I know I'm the only NBA fan left in this country, but the Celtics/Cavs game was great. I think in a few years Lebron James will be compared favorably with Michael Jordan...but the rings, he has to win. Paul Pierce always amazes me too, but his talents are a lot more subtle. He has that not-made-for-the-NBA body that fools you. Kobe Bryant was his workman-like self in the late game. I guess Oden will be up there in the Rookie of a the Year tally... oops he got hurt again last night. Sam Bowie ring a bell? Must be a problem with big and feet in Portland, though they did win with Bill Walton's terrible tootsies. I really want to see O. J. Mayo, he'll probably be in the hunt.

Okay I'll be leaving with the giant dog (not a wager, a real mastiff) and the little buddy from Vermont tomorrow. Luckily the snowstorm already passed through our route...friggin' snow in Pennsylvania...middle of October, that ain't right. I will try and be in touch, but we will be doing some serious driving. Karen may sub for me with recipe's and moaning about the Red Sox, she's quite shy though.

I'm a little dissapointed Obama is taking out those infomercials tonight. I understand he has campaign money to burn, seems like overkill. I'd rather see a large donation to a needy organization...that would be a great political advertisement...but maybe it isn't legal. Either way, I implore you all to vote for the man of your choice. Michelle, out of mothballs, filled in nicely (if not briefly) while Barack visited with his grandmother in Hawaii. I wonder where their vacation spot (outside of Camp David) will be? Anyone know? Be nice if they just took two weeks, with pay, of course.

May all your Halloween treats be gooey, later, biff

Tuesday, October 28, 2008

Peace, the Price is Right...

....

• Work to complete
1. Answer these questions about the blog post:
(a) Which player does the writer expect to be compared favorably with Michael Jordan in a few years?
(b) What kind of dog is the writer leaving with?
(c) Where did Barack visit his grandmother?
2. Print the blog post from "I'm a little" down to "pay, of course.".
The items after this blog post have nothing to do with it.

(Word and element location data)

....

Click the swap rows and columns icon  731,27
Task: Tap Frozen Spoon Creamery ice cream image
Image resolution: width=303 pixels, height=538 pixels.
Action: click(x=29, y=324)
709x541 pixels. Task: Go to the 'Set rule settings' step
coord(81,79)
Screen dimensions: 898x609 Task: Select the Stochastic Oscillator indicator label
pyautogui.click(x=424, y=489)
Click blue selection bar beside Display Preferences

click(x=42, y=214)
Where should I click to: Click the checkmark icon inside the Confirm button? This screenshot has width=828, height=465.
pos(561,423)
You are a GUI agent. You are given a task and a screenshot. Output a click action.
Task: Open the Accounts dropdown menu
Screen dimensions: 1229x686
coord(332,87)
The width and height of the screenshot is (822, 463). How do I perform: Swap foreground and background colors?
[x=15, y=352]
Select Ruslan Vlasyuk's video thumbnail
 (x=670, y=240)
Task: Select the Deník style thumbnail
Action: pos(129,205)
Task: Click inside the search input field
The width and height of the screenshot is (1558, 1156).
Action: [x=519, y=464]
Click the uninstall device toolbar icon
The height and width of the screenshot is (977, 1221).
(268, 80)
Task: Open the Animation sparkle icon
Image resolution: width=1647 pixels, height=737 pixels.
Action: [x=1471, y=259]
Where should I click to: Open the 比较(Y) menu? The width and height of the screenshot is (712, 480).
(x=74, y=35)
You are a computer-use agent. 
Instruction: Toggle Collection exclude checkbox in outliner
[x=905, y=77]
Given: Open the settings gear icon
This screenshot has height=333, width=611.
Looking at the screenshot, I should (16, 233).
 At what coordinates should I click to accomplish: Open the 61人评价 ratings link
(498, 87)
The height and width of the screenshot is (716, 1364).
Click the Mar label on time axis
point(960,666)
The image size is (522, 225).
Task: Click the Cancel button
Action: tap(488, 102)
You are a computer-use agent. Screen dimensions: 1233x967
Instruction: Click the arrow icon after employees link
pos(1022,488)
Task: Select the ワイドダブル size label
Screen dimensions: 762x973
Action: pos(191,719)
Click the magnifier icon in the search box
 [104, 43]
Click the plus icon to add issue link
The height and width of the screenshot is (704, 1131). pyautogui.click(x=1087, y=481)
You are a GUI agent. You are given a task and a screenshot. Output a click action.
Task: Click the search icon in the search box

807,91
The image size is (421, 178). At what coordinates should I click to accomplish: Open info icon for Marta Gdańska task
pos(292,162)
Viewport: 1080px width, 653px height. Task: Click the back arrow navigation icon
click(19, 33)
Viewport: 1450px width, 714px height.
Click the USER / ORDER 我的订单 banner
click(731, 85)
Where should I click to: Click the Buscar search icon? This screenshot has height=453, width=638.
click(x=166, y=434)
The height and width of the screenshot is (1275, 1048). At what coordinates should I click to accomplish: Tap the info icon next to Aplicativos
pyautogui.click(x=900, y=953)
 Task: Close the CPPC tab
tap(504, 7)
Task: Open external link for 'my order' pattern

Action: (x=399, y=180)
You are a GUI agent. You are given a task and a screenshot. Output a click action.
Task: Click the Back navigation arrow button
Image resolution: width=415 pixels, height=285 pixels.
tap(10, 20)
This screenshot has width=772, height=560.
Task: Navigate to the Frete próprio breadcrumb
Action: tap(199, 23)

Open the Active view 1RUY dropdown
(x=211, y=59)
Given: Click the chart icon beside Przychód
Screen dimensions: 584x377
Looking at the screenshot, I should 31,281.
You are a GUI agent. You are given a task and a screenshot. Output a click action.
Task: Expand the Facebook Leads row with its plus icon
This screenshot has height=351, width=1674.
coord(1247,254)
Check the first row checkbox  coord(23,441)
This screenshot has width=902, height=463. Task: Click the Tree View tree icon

....

• Written answers
1.
(a) Lebron James
(b) A mastiff
(c) Hawaii

2.
I'm a little dissapointed Obama is taking out those infomercials tonight. I understand he has campaign money to burn, seems like overkill. I'd rather see a large donation to a needy organization...that would be a great political advertisement...but maybe it isn't legal. Either way, I implore you all to vote for the man of your choice. Michelle, out of mothballs, filled in nicely (if not briefly) while Barack visited with his grandmother in Hawaii. I wonder where their vacation spot (outside of Camp David) will be? Anyone know? Be nice if they just took two weeks, with pay, of course.